North, who’s been playing violin since she was 10, didn’t bring an instrument with her. By sheer coincidence, the Toths did.
“We have a violin made by Matthew Gresh, a geologist in Iowa,” Amy said. “Leo’s been playing for about five years and is supposed to be practicing, so we decided to bring the violin with us.”
With an instrument in hand, North put on a “Classical Cretaceous” concert during the night dig at Triceratops Gulch. Perched on a large sandstone boulder, she played pieces by Mozart, Mendelssohn, and Brahms from memory while everyone else dug in the dark.
The undeniable highlight of North's concert was when she played the iconic theme from “Jurassic Park” composed by John Williams.
Plenty of dinosaur digs will play music from “Jurassic Park” from phones and Bluetooth speakers. Getting a live concert from a professional musician, standing on the same spot where dinosaur fossils are being unearthed, is probably a first for any paleontological dig.
North’s big discovery was a tooth, identified as a premaxillary tooth from the snout of an adult Nanotyrannus.
The status of Nanotyrannus is controversial, but the ongoing work at Triceratops Gulch has convinced Mossbrucker of its validity, and he’s confident that three decades of digging at Triceratops Gulch have provided more than enough fossil evidence to prove it.
“It’s the easiest tooth to identify, and it would be dishonest to say it’s anything else,” he said, much to North’s amazement and enthusiasm.
They’ll Be Back
At the end of the three-day dig, all the exposed fossils at “Stuart’s Site” were covered in aluminum foil, while two immense tarps covered the entire site.
Then, several tons of dirt removed from the site over the summer were used to cover the tarps, protecting the site for the winter.
It’s the same mentality that dogs have employed for millennia: bury your bones, and they’ll be waiting for you when you return and dig them back up.
Then, back at the Paleon, everyone was asked to share the highlight of their experience at Triceratops Gulch.
Most participants mentioned their favorite fossil, digging in the dark, and hearing the "Jurassic Park” theme as performed by North.
“It was a great opportunity for us to hear Alanna play our violin,” Amy said.
Moments like this are what made the Triceratops Gulch Project such a unique experience for Mossbrucker and the people who keep coming back to dig in Glenrock, year after year.

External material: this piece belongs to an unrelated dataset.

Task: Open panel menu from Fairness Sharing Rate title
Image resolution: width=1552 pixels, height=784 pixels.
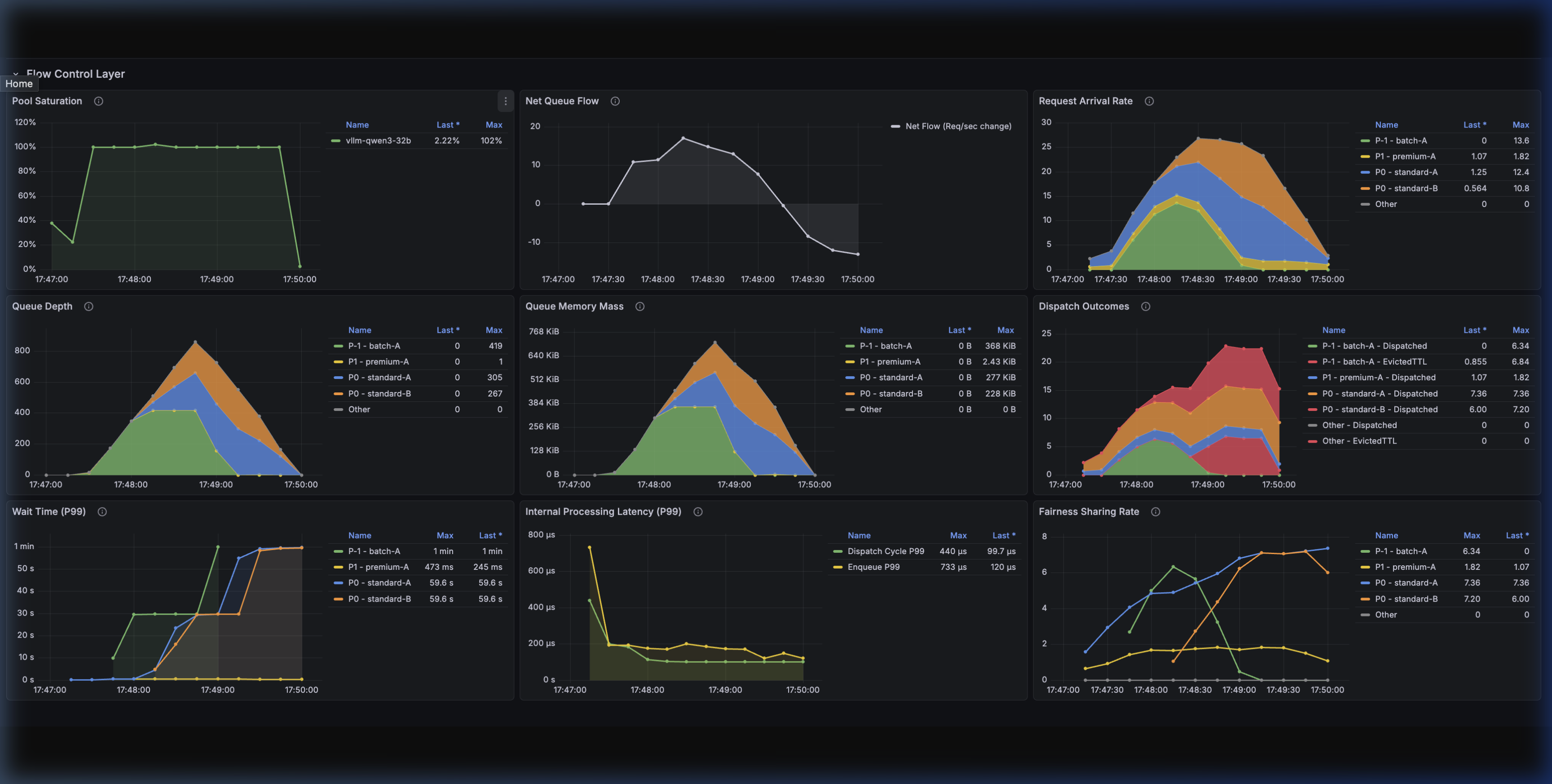Action: click(x=1088, y=511)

They’re collecting pieces of a paleontological puzzle, knowing every fossil they pry from the 67-million-year-old rock is contributing to a bigger picture.
“We get folks from all walks of life out here,” Mossbrucker said. “When we put them together, they’re working together to preserve Converse County's natural history at the Paleon Museum and develop a sharper understanding of what lived here during the Late Cretaceous.”